L’évolution récente de la ville est principalement marquée par une forte présence de quartiers pavillonnaires et de lotissements résidentiels, par le développement de zones d’aménagement concerté (ZAC), comme celles portées par Euroméditerranée à Marseille, d’éco-quartiers, par la rénovation des centres historiques et par les programmes de renouvellement urbain des quartiers politiques de la ville (Projets ANRU).
Principal acteur de l’étalement urbain, les lotissements se caractérisent par une organisation parcellaire et une disposition du bâti déconnectées des contraintes physiques du site (pente, exposition), répétées selon un schéma d’aménagement identique révélant le caractère artificiel de ces espaces. Le tissu pavillonnaire peut être relativement dense, avec des petites parcelles souvent homogènes et en mitoyenneté ; diffus avec des parcelles plus grandes et un caractère plus aléatoire de la disposition du bâti ; lâche avec du bâti isolé au sein d’espaces naturels ou agricoles. Le réseau viaire et les rues se terminant « en raquette », représentent une emprise conséquente et constituent finalement la structure de ces espaces nouvellement artificialisés.
Ces formes urbaines très consommatrices d’espaces se placent ainsi en rupture avec le tissu urbain des centres historiques. On les rencontre en périphérie des villes et des villages, le long des axes de communication ou encore sous forme de « poches » d’habitat déconnectées de leur contexte. Elles tirent souvent partie de la planéité du relief, ce qui explique qu’elles soient très présentes dans les plaines et fonds de vallées (Huveaune, Durance, autour de l’étang de Berre…).
L’habitat pavillonnaire répond à un idéal déjà ancien, celui de la maison individuelle avec jardin, qui s’est développée à partir des années 1930 et qui trouve aujourd’hui un écho grandissant. Cette quête conduit à un report des logements sur la périphérie des villes, alors soumise à la pression urbaine.
Face au prix du foncier qui s’envole et aux enjeux urbains de densification du bâti, les résidences de petits gabarits (R+1 à R+4) se développent sur le même principe que les maisons individuelles en périphérie des villes, le long des axes ou encore à la faveur d’une « dent creuse », là aussi de manière standardisée.
À la suite du Grenelle de l’Environnement, le lancement du Plan « Ville durable » en 2008 a initié le développement des premiers écoQuartiers, avec pour objectif de promouvoir une nouvelle façon de concevoir la ville plus durable.
Un référentiel élaboré pour la première fois en 2012 et actualisé en 2020 porte une charte de vingt engagements répartis en quatre familles : démarche et processus, cadre de vie et usages, développement territorial, environnement et climat. Les réponses à apporter ne sont pas prédéfinies et l’enjeu est bien de proposer des solutions adaptées à chaque territoire notamment en valorisant le patrimoine naturel et bâti, l’histoire et l’identité du site. Un des objectifs affichés de cette démarche consiste à limiter l’artificialisation des sols en favorisant la recomposition de la ville existante ou en proposant une densité adaptée.

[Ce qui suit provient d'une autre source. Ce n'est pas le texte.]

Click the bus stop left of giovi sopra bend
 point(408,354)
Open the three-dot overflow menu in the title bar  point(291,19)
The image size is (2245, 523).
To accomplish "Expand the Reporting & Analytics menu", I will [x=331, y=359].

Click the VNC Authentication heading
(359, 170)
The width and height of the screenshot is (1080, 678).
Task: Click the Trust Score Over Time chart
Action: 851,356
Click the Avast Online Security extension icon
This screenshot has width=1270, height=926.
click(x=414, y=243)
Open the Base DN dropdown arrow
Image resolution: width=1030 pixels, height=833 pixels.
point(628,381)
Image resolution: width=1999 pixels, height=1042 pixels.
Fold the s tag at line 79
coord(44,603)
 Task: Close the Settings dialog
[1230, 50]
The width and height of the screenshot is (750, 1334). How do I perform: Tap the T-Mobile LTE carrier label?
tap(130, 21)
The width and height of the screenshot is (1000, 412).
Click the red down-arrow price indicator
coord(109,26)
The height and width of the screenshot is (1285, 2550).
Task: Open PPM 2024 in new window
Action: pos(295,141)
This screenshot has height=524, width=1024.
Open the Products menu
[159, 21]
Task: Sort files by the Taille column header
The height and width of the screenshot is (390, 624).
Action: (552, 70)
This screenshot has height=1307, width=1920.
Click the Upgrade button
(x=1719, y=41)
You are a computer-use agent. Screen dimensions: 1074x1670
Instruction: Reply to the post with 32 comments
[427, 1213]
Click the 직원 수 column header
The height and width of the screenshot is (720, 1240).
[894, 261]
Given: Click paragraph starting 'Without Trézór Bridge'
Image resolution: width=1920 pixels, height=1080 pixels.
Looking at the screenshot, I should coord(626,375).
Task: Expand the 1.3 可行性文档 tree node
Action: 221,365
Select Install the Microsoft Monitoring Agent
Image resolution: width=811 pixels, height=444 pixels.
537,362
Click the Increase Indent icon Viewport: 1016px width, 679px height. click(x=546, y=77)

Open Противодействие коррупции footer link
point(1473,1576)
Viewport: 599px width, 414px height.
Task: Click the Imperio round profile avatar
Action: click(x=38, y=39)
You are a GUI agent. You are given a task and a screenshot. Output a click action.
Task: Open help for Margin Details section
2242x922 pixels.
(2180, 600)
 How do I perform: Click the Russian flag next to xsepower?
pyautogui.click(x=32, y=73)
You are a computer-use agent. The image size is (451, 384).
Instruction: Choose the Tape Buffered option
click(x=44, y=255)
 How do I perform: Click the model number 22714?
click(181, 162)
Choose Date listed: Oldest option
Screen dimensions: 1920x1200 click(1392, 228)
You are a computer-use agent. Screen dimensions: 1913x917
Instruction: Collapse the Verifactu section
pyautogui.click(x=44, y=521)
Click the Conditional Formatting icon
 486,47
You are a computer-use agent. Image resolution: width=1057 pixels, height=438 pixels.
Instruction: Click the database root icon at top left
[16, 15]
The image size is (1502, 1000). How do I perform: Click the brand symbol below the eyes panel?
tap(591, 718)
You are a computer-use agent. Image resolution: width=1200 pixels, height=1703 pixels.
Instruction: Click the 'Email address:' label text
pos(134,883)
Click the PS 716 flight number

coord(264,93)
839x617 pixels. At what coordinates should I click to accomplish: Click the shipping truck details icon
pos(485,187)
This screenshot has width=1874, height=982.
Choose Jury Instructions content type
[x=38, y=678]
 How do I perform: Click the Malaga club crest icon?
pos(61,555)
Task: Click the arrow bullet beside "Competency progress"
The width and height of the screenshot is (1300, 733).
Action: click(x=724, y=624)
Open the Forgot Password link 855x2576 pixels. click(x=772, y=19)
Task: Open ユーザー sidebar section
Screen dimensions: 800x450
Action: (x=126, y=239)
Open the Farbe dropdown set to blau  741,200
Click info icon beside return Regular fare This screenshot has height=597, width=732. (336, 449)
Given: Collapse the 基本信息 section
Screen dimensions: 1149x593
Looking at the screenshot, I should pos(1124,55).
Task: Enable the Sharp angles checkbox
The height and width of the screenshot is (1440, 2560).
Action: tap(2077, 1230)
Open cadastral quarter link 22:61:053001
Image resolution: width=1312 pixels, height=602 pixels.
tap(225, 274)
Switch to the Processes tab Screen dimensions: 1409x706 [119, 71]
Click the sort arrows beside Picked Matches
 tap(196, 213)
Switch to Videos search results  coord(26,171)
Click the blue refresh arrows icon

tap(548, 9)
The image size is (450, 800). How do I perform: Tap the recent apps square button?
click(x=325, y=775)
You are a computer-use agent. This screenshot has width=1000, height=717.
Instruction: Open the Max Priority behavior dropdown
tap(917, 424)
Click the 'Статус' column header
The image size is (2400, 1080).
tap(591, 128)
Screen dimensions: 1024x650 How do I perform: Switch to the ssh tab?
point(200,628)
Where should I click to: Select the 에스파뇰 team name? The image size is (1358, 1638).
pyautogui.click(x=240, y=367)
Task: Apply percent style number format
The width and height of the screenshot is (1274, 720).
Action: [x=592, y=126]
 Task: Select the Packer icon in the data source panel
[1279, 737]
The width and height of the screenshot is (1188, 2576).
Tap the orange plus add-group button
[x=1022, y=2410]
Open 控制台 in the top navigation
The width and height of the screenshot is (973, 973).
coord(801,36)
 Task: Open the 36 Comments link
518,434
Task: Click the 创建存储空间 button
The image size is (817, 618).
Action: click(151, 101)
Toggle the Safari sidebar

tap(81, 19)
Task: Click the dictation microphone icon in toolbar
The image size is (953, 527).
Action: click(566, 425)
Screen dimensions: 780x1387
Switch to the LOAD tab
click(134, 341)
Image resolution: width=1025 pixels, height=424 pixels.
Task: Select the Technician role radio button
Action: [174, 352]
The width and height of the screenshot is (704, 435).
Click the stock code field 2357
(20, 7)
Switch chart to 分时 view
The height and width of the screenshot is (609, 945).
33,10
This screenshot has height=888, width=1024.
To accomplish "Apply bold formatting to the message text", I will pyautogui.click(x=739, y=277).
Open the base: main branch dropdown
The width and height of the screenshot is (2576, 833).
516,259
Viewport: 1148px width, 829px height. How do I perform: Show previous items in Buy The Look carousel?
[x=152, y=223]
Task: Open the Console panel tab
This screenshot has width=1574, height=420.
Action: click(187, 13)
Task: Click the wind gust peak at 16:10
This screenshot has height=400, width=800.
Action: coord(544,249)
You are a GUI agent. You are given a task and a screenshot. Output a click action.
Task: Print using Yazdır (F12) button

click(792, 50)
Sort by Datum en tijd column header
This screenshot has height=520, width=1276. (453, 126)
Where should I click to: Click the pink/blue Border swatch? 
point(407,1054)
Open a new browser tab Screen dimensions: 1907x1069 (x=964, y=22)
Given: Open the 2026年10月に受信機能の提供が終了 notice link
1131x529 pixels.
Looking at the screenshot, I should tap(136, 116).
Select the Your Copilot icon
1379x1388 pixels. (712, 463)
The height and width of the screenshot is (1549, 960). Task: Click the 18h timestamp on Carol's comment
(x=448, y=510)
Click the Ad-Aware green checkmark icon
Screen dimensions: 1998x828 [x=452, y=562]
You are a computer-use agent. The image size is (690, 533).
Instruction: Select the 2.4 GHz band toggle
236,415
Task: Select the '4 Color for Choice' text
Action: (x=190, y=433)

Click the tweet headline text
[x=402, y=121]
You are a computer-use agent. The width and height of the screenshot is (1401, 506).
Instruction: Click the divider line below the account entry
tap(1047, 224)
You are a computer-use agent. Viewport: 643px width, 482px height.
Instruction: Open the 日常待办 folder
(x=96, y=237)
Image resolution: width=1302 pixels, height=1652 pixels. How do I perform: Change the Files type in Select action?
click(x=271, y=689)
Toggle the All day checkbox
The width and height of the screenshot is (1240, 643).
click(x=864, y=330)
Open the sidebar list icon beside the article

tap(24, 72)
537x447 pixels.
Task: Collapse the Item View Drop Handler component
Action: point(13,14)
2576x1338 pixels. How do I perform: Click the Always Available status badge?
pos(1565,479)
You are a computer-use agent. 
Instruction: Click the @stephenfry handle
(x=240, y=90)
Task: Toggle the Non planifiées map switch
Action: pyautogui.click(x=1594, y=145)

Treize opérations labellisées écoQuartiers sont recensées au sein du département, principalement sur le territoire de la métropole Aix-Marseille-Provence (Meyrargues), ou dans la vallée du Rhône (Saint-étienne-du-Grès).
Elles recouvrent différents contextes : reconversion de friche, centre-ville, renouvellement urbain de quartiers existants, extension urbaine…
Si les années 1960 ont été marquées par une politique d’aménagement de la ville dictée par le fonctionnalisme et ont vu notamment émerger des secteurs de grands ensembles au sein du département, les modes d’urbanisation actuels s’appuient sur des principes de mixité fonctionnelle, sociale, d’usages… Plusieurs outils réglementaires existent à cet effet, de la Zone d’Aménagement Concerté au programme ANRU pour le renouvellement urbain principalement mis en œuvre dans les villes de grande taille. On peut par exemple citer les opérations ANRU sur les quartiers de la Maille I et II à Miramas, celles à Port-de-Bouc aux Aigues-Douces ou encore à La Ciotat aux Matagots.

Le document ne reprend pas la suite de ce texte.